Existen buenas razones empíricas para esta postura: lo que efectivamente arruinó a los regímenes comunistas fue su incapacidad para adaptarse a la nueva lógica social provista por la revolución informática: trataron de conducir la revolución dándole la forma de otro proyecto a gran escala planificado por el estado centralizado. La paradoja es que lo que Hardt y Negri halagan como la única chance de superar el capitalismo es también un factor positivo para los ideólogos de la revolución informática como el avance de un nuevo capitalismo ‘sin fricciones’.
El análisis de Hardt y Negri tiene algunos puntos débiles en la explicación de por qué el capitalismo ha sido capaz de sobrevivir lo que debería haber sido (en términos marxistas clásicos) una nueva organización de la producción que lo volviera obsoleto. Ellos subestiman el grado en el cual el capitalismo actual ha logrado (al menos en el corto plazo) privatizar el intelecto general, al igual que el grado en el cual, además de la burguesía, los mismos trabajadores se están volviendo prescindibles (con una cantidad cada vez mayor no solo temporalmente desempleada sino estructuralmente sin empleo).
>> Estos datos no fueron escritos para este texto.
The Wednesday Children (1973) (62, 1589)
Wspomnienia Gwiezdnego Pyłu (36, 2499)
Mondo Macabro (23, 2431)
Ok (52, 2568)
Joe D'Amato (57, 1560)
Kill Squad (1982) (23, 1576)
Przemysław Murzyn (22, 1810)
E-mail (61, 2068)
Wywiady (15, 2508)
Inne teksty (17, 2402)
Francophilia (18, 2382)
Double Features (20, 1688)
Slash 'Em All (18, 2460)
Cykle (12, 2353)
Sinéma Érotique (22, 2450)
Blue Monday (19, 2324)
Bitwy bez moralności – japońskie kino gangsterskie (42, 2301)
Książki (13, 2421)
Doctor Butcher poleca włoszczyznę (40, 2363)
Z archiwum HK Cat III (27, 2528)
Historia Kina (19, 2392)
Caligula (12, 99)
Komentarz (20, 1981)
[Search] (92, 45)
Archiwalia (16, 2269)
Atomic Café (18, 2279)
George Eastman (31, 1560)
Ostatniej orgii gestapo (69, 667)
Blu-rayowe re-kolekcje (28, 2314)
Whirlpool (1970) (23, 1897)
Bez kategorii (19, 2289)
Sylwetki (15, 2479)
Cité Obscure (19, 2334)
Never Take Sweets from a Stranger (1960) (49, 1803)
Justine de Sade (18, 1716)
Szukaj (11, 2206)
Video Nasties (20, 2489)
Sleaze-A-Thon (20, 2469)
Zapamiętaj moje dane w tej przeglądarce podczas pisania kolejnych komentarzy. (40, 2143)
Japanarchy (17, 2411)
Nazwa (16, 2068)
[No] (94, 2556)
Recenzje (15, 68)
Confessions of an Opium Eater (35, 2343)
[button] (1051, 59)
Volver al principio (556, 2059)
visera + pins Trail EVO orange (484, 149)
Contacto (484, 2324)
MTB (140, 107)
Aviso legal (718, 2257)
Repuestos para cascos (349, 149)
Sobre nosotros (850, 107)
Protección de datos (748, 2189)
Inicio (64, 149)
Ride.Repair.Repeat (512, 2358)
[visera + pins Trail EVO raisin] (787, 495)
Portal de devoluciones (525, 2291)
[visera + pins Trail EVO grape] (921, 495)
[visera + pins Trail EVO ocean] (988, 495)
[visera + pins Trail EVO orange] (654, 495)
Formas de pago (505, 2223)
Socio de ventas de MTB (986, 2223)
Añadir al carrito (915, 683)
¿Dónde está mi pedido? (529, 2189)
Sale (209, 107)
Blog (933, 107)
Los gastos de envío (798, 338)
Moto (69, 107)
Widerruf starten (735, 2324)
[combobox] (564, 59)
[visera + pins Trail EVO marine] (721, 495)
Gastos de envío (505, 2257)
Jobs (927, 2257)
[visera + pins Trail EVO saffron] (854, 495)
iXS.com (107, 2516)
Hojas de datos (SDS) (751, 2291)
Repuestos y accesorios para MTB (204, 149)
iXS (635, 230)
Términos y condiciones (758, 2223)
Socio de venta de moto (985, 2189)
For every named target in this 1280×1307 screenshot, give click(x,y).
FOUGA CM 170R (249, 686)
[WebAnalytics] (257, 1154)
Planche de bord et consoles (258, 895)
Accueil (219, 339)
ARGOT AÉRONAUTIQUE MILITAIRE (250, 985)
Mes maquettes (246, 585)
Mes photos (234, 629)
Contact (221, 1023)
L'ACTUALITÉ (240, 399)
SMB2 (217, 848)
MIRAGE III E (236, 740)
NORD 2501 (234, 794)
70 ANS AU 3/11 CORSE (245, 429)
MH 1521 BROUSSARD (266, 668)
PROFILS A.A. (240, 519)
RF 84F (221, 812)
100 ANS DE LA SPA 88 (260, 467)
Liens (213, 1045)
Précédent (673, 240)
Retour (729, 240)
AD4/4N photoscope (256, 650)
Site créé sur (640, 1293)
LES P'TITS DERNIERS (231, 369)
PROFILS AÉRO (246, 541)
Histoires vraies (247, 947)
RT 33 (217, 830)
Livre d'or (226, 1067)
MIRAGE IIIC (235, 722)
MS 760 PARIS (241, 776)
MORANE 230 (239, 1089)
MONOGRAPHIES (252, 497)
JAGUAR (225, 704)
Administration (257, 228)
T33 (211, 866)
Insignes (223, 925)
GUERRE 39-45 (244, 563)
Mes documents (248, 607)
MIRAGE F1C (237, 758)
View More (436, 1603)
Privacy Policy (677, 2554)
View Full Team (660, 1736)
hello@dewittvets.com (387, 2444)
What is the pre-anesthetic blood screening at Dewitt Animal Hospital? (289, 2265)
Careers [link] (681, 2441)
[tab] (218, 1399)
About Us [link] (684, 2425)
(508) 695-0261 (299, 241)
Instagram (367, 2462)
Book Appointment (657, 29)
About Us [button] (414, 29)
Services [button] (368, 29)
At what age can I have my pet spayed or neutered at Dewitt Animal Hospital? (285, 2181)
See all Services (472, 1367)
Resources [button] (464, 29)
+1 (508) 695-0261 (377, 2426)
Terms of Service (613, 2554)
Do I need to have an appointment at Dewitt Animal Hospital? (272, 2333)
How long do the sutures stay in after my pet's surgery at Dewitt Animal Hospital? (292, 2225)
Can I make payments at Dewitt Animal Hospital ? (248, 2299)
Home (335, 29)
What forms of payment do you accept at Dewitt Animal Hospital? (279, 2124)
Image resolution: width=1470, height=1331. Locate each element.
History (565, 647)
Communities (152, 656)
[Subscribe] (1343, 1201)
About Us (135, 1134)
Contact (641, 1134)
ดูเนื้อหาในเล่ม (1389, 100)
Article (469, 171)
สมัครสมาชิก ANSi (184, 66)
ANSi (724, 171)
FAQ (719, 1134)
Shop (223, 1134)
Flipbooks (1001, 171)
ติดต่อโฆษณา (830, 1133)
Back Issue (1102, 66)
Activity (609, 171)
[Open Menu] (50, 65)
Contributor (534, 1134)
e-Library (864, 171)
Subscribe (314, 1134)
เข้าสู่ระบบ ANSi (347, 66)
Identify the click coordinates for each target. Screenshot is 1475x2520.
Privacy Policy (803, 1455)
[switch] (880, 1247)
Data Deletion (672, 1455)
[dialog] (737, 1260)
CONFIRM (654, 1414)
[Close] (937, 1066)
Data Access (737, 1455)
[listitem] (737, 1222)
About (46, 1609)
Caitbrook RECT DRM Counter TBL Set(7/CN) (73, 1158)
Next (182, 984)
Si el viejo capitalismo idealmente involucraba un empresario que invertía su dinero (propio o prestado) en la producción que él se encargaba de organizar y administrar, y luego obtenía ganancias, hoy aparece un nuevo tipo ideal: ya no es el empresario que tiene su propia compañía, sino un experto manager (o un consejo gerencial presidido por un ejecutivo) que maneja una compañía que pertenece a un banco (también manejado por managers que no son los dueños del banco) o por inversores dispersos. En este nuevo tipo de capitalismo ideal, la vieja burguesía no tiene una función, por lo que se le ha asignado una nueva función como managers asalariados: la nueva burguesía recibe salario, e incluso si son dueños de una parte de la compañía, pueden ganar acciones como remuneración adicional (‘bonos’ por su ‘éxito’).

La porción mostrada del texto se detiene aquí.